Vegetarian inmate gets his wish fulfilled Jail official says suspect didn't need judge's help

June 05, 1998|By Caitlin Francke | Caitlin Francke,SUN STAFF

Though he lost in court, a Howard County inmate seems to be nTC winning at the dinner table -- he's getting an extra scoop of vegetables.

Michael W. Britt, 31, took unsuccessful legal action against the Howard County Detention Center last month, alleging that the jail was violating his right to expression of religion by failing to provide him with vegetarian meals.

Britt, awaiting trial on charges he stole an 84-year-old woman's purse and broke her arm in three places, is a Buddhist.

Though Circuit Judge Lenore Gelfman dismissed his case because of technical flaws, she sent a letter to the jail director asking that Britt's culinary complaint be investigated.

Seven days later, Britt wrote to Gelfman thanking her for her aid.

"I believe it was your letter that has had two counselors and the food service director visit me to work out a suitable diet," Britt wrote.

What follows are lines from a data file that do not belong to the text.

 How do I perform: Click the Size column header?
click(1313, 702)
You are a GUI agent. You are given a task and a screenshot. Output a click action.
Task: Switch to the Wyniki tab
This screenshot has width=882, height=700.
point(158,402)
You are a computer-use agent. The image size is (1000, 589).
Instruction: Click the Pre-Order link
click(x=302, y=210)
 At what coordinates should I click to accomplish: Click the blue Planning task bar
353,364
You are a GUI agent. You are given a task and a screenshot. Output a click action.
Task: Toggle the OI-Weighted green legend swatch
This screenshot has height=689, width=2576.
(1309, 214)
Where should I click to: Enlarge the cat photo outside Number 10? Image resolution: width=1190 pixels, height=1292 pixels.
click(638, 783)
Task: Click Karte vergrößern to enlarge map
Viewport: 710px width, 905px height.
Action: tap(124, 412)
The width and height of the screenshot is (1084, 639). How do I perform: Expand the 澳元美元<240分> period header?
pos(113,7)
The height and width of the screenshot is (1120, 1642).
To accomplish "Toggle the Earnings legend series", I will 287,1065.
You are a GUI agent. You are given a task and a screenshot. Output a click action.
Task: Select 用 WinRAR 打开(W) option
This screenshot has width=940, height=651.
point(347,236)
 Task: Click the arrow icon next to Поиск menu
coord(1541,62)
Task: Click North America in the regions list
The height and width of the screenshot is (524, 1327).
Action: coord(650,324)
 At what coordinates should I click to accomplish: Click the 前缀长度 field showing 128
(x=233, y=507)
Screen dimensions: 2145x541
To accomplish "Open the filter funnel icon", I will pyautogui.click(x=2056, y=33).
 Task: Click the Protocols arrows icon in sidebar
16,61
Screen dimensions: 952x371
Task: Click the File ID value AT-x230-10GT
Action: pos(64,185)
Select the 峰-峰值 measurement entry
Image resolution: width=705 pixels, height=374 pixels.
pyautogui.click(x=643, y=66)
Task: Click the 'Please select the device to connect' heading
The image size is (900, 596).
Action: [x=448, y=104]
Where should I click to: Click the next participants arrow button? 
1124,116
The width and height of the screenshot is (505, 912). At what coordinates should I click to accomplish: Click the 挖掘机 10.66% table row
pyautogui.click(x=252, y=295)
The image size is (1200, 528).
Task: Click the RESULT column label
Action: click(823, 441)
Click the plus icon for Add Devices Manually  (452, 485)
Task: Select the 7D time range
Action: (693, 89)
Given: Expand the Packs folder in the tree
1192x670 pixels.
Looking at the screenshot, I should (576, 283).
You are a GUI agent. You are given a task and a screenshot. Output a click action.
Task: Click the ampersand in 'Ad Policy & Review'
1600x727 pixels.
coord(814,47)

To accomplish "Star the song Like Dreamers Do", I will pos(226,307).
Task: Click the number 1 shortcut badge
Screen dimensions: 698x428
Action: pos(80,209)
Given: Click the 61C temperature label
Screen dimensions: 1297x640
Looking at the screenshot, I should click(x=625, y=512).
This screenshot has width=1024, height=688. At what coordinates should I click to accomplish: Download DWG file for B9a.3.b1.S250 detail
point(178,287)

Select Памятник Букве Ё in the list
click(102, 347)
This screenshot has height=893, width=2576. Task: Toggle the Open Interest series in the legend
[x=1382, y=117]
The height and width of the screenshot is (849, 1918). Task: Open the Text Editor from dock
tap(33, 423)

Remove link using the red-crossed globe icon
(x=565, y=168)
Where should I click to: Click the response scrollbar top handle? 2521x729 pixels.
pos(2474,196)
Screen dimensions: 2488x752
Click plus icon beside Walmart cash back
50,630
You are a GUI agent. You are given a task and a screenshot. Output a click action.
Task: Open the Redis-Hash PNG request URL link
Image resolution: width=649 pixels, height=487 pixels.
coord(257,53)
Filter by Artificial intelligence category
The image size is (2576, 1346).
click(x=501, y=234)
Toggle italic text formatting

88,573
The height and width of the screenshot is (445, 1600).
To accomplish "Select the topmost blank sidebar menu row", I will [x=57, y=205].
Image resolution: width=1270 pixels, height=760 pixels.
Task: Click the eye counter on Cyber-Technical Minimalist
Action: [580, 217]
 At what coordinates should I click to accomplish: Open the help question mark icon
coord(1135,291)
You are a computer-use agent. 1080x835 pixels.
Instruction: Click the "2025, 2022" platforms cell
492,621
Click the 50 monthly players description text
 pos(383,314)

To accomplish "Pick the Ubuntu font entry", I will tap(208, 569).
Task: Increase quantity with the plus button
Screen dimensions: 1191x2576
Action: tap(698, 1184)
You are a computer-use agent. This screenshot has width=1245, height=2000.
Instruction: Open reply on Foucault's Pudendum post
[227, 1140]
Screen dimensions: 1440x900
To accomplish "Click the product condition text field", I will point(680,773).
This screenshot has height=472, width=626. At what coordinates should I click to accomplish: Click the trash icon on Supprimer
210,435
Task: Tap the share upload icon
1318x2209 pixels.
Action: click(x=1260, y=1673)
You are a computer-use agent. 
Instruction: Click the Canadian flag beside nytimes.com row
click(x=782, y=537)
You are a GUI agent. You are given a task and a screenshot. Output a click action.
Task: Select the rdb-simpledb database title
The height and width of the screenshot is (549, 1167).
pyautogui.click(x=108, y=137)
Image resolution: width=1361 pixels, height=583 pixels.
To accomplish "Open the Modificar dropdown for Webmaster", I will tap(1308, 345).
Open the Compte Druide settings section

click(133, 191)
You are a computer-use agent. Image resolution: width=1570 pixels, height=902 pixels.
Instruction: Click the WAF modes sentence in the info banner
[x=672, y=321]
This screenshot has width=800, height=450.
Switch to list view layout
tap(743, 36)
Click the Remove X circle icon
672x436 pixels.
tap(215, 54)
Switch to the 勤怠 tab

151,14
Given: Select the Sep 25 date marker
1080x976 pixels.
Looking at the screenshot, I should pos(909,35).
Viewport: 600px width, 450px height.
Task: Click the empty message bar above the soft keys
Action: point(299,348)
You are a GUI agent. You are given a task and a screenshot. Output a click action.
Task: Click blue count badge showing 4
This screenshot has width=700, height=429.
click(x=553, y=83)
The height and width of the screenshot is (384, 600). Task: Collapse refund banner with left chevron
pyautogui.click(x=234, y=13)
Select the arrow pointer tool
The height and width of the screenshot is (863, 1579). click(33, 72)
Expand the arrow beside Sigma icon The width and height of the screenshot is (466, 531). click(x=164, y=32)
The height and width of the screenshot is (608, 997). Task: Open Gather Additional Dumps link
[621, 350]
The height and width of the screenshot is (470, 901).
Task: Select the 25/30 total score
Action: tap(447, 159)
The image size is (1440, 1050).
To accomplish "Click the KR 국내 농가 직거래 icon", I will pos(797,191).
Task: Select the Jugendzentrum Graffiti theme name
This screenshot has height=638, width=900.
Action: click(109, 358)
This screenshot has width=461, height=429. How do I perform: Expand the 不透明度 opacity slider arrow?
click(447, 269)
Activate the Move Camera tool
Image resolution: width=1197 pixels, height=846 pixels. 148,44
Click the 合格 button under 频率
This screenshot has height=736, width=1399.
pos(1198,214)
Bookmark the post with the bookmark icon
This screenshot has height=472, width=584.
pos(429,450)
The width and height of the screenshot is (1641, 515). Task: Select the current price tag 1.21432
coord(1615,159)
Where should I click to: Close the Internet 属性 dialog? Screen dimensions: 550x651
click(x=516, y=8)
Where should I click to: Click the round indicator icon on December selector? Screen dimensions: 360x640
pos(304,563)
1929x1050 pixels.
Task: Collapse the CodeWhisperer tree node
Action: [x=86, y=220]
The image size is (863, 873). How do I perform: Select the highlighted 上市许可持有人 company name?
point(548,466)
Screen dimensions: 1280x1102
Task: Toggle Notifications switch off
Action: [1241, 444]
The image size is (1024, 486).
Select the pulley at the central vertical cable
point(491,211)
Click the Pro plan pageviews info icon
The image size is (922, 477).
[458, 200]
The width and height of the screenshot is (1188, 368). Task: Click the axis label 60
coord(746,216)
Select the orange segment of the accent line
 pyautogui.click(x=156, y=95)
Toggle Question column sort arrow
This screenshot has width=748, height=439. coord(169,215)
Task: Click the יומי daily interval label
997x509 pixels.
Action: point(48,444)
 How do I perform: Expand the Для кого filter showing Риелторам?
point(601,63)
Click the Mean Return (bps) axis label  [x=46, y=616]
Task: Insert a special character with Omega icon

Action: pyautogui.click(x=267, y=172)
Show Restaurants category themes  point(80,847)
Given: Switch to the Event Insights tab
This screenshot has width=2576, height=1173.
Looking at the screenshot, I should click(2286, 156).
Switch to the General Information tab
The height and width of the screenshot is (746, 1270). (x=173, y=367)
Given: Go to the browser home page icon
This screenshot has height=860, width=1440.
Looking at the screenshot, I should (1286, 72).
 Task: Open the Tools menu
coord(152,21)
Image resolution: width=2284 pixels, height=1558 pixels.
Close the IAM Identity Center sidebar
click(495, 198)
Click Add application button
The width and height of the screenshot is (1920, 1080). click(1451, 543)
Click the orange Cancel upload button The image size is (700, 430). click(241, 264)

"As of today I started receiving a meal that is satisfactory to my health and allows me to not violate my religious or moral beliefs. Again, thank you so much, Judge Gelfman."

Melanie Pereira, director of the detention center, said the letter from Gelfman -- who won her seat on the bench with a tough-on-crime platform -- had little to do with Britt's extra vegetables.

All Britt had to do was ask, she said.

"If we can accommodate, we will. In his case, he gets an extra scoop of vegetables," Pereira said.

Pereira said she will send a letter to Gelfman advising her of Britt's diet change, as Gelfman requested.

Gelfman did not return calls seeking comment.

Howard County's is not the only jail with prisoners who have complained that the food amounts to sacrilege. Last month, Richard David Cooper, an Orthodox Jew imprisoned in Hagerstown, lost an appeal to have a kosher diet provided for him.

That case made its way to the 4th U.S. Circuit Court of Appeals.

In the opinion, the court said that honoring every prisoner's request for religion-specific meals would cost too much.

Pereira said she provides a pork-free diet at the Howard County jail because so many religions object to eating that meat.